Jawa Timur Hapus Batasan Usia dalam Rekrutmen, Pekerja Berusia Lebih Mendapatkan Peluang Baru

Gubernur Jawa Timur, Khofifah Indar Parawansa, telah mengeluarkan Surat Edaran (SE) Nomor 560/2599/012/2025 yang mengubah lanskap ketenagakerjaan di provinsi tersebut. Surat edaran yang diterbitkan pada 2 Mei 2025 ini secara tegas melarang segala bentuk diskriminasi berdasarkan usia dalam proses rekrutmen tenaga kerja di seluruh Jawa Timur. Keputusan ini disambut baik oleh berbagai pihak, terutama karena dianggap membuka pintu bagi pekerja berusia lebih yang seringkali kesulitan mendapatkan pekerjaan.

Inisiatif ini dipandang sebagai langkah maju dalam mewujudkan dunia kerja yang lebih inklusif, adil, dan sehat secara sosial ekonomi. Penghapusan batasan usia diharapkan dapat memberikan kesempatan yang sama bagi semua individu untuk berkontribusi dalam pembangunan daerah, tanpa memandang usia mereka.

Asosiasi Pengusaha Kafe dan Restoran Indonesia (Apkrindo) Jawa Timur menyambut baik kebijakan ini. Humas Apkrindo Jatim, Haka Wallesa, menyatakan bahwa keputusan ini sangat relevan dengan kondisi saat ini, di mana generasi muda dinilai belum sepenuhnya siap untuk memasuki dunia kerja. Menurutnya, dengan membuka kesempatan bagi pekerja usia lanjut, Jawa Timur tidak hanya memberikan peluang kerja, tetapi juga memberdayakan mereka untuk tetap aktif dan produktif.

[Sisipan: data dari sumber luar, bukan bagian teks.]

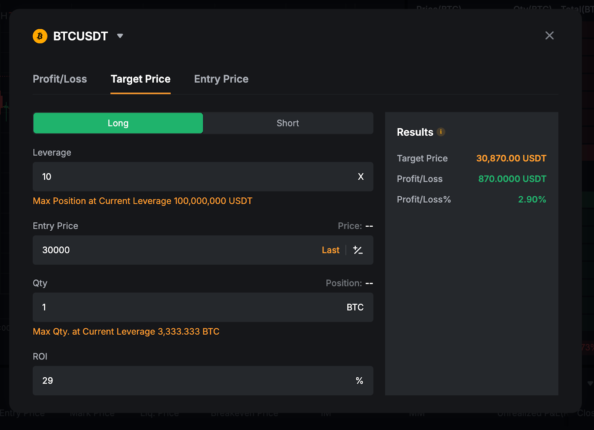This screenshot has width=594, height=430.
Task: Open the Entry Price tab
Action: 221,79
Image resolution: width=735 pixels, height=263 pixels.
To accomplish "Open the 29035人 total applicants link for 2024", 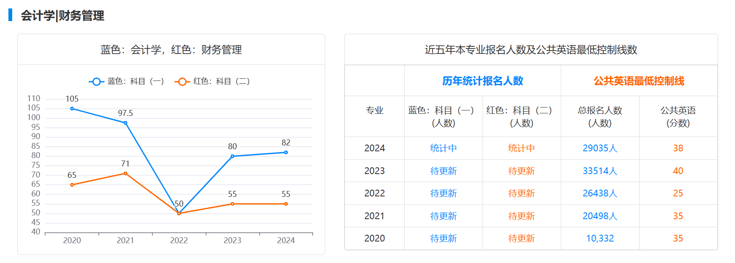I will click(600, 148).

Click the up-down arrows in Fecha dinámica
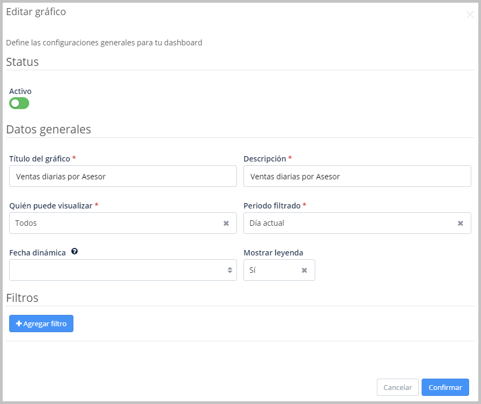click(229, 270)
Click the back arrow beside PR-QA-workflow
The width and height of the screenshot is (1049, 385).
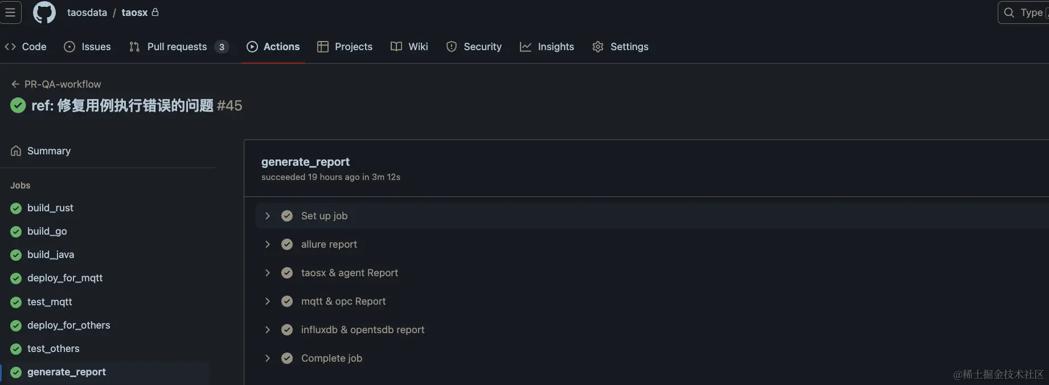pyautogui.click(x=15, y=84)
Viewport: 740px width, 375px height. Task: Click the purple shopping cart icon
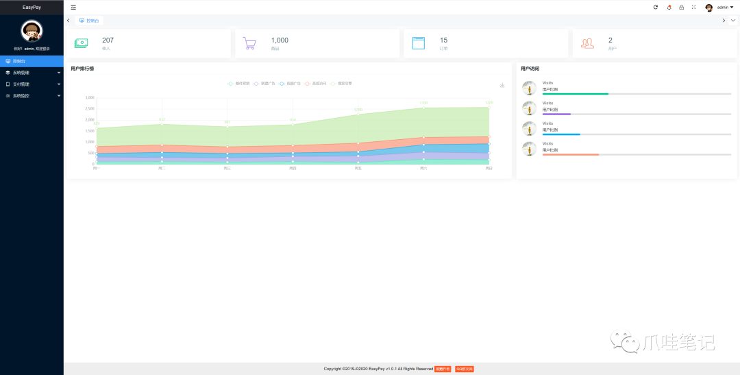249,43
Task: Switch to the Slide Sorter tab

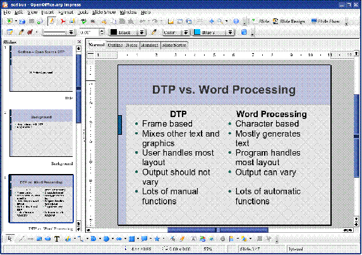Action: 174,45
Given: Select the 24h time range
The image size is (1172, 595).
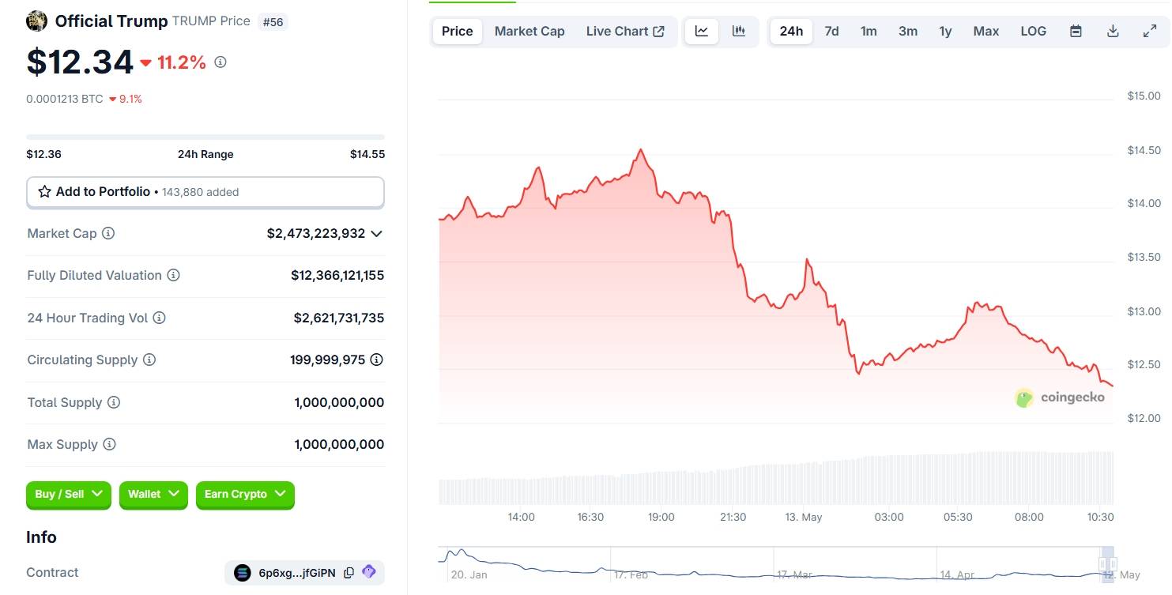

Wallesa mencontohkan praktik di Singapura, di mana banyak pekerja berusia senior masih aktif bekerja. Ia juga menambahkan bahwa kebijakan ini dapat menjadi solusi sosial, mengurangi tingkat pengangguran, dan memberikan kegiatan positif bagi para lansia. Apkrindo Jatim sendiri telah menerapkan kebijakan inklusif ini di antara anggotanya, dengan memberikan pekerjaan yang lebih ringan kepada pekerja usia lanjut.

Beberapa anggota Apkrindo Jatim telah mempekerjakan pekerja usia lanjut sebagai pramusaji dengan penyesuaian tugas yang sesuai dengan kemampuan fisik mereka. Wallesa menekankan pentingnya mempertimbangkan kondisi fisik pekerja usia lanjut dalam memberikan pekerjaan. Ia juga melihat bahwa penghapusan batasan usia ini akan memberikan peluang yang baik, meskipun menurutnya kebijakan ini terlambat diterapkan di Indonesia.

Penghapusan batasan usia ini diharapkan dapat memberikan dampak positif bagi perekonomian Jawa Timur dan memberikan kesempatan yang lebih luas bagi seluruh lapisan masyarakat untuk berpartisipasi dalam dunia kerja. Pemerintah Jawa Timur berkomitmen untuk terus menciptakan lingkungan kerja yang inklusif dan adil bagi semua warga.